**Requirement**
In the records below, find the line that holds "Task: Dislike the 笑死 comment". Restate it and every later line exactly, stopping at the end and skipping pictures.

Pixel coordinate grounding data
▶
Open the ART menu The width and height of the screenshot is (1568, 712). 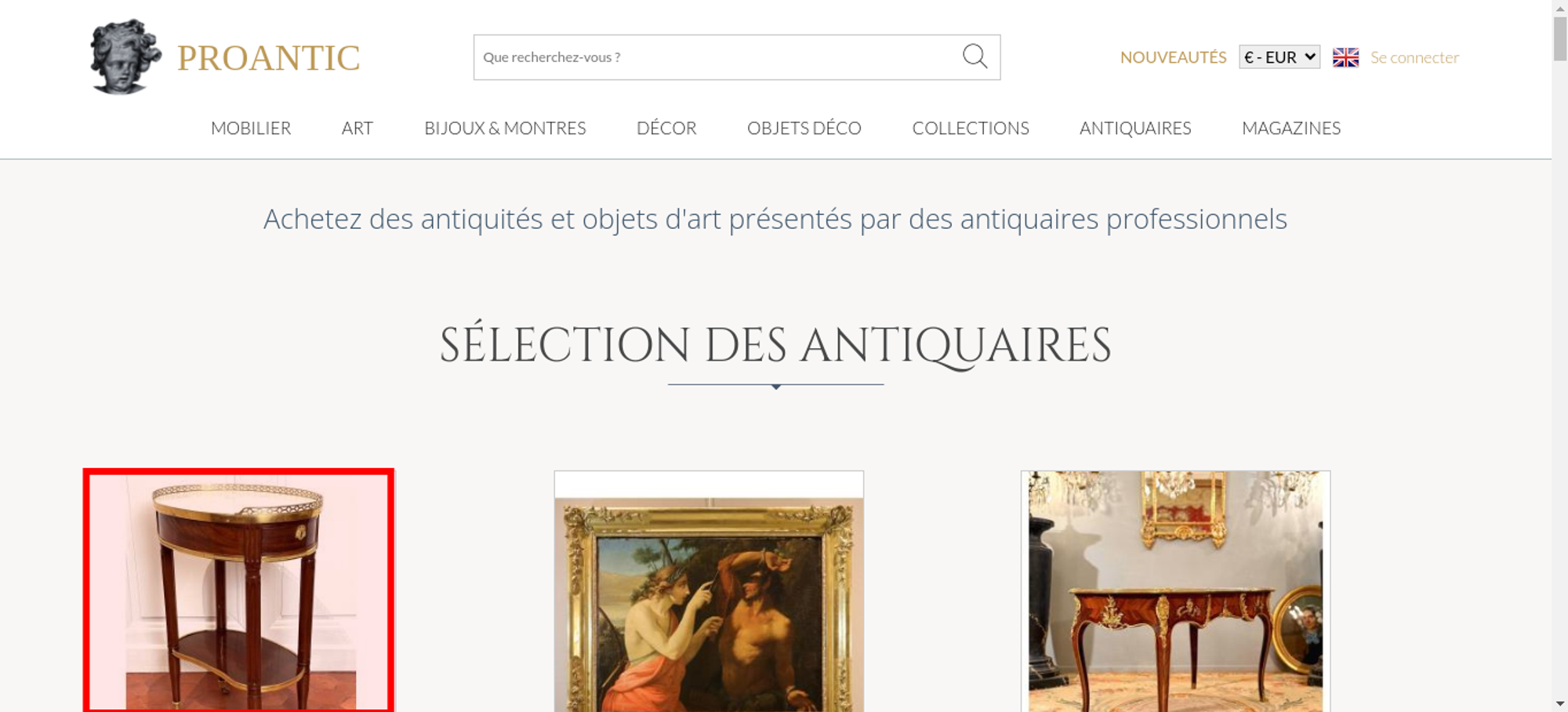[358, 128]
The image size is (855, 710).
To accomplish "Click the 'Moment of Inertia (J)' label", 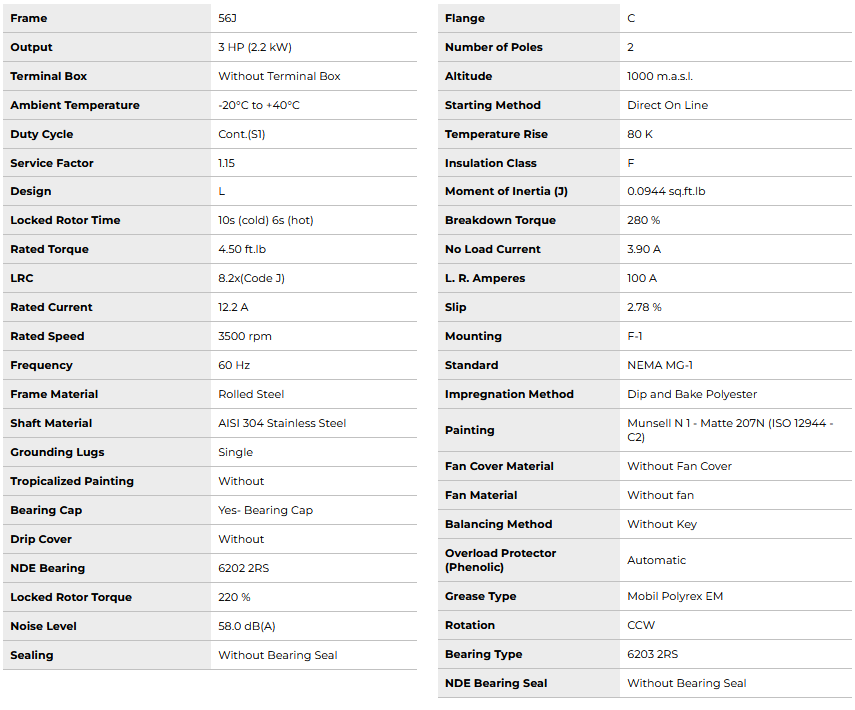I will [x=506, y=191].
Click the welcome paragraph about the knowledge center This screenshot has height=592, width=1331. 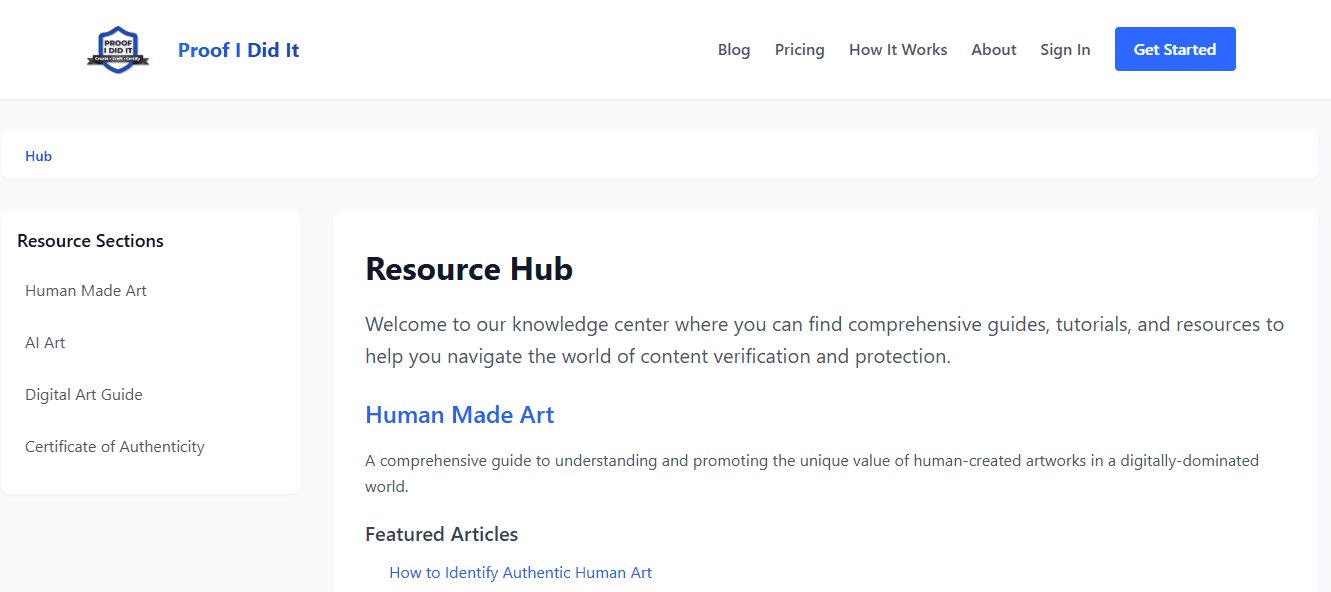click(x=823, y=340)
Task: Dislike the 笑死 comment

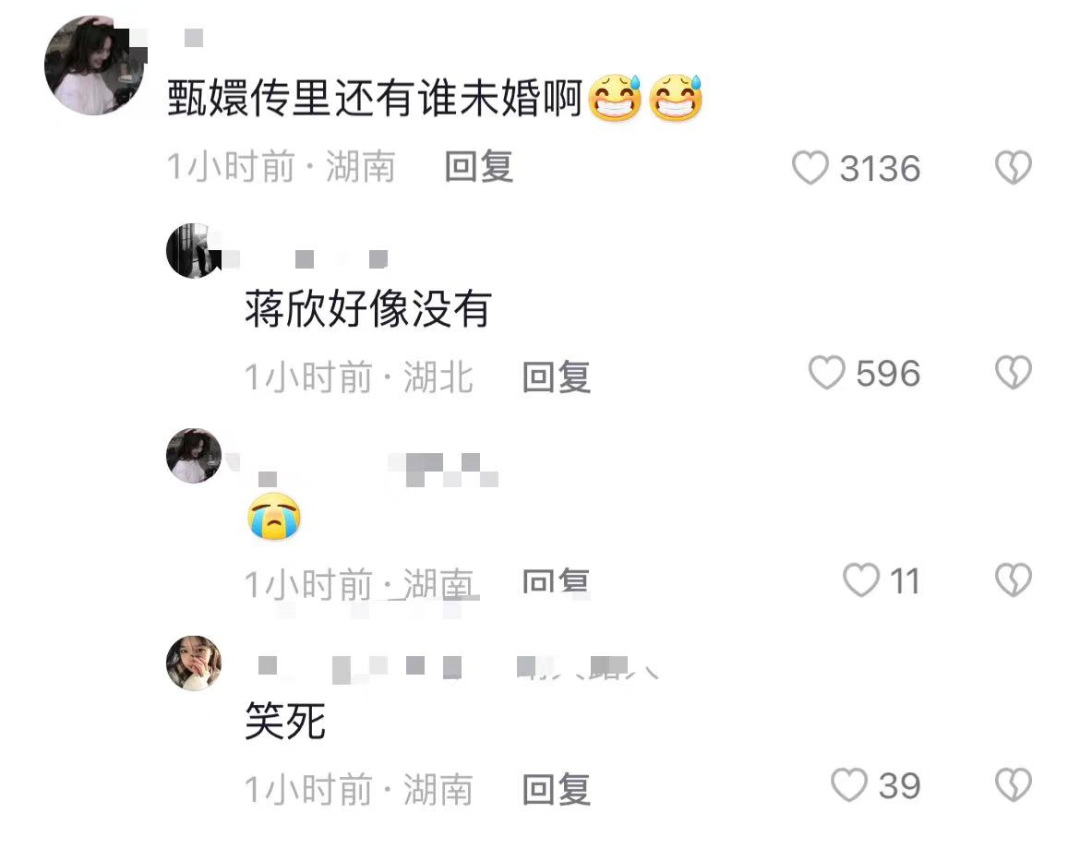Action: point(1013,785)
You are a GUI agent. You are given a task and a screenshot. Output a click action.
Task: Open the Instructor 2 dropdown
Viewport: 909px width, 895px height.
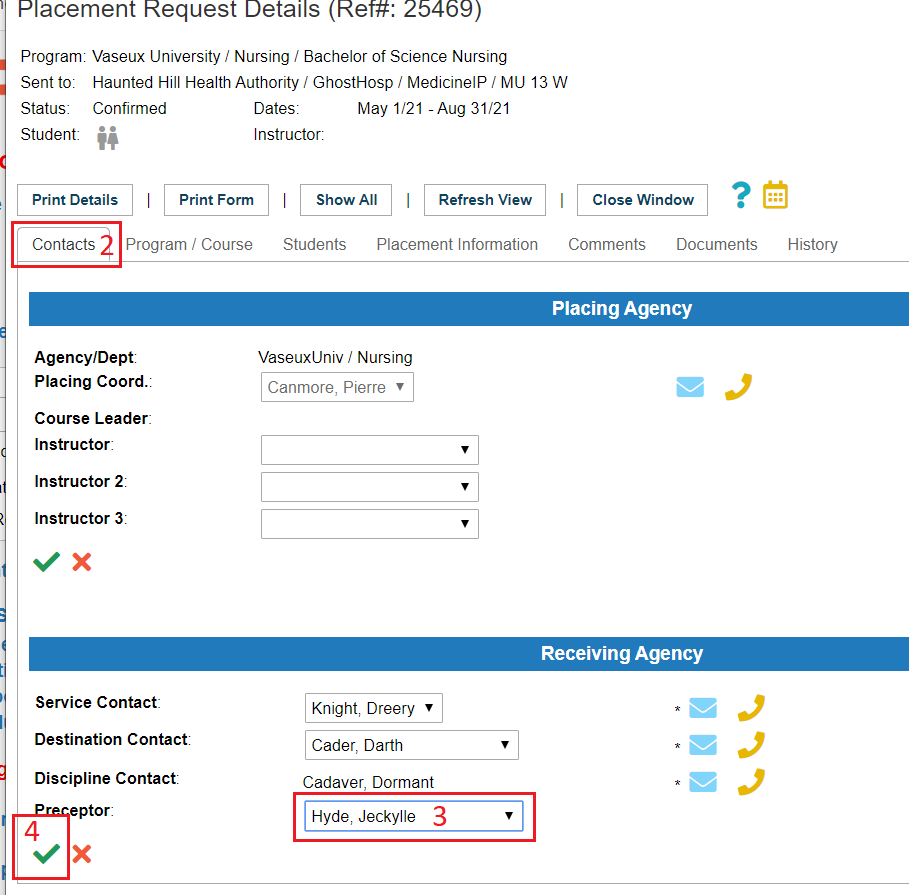(369, 487)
◀
**Answer section**
Task: Dislike the 笑死 comment

Action: point(1013,785)
You are a GUI agent. You are given a task and a screenshot. Output a click action.
Task: Open the Instructor 2 dropdown
Viewport: 909px width, 895px height.
(369, 487)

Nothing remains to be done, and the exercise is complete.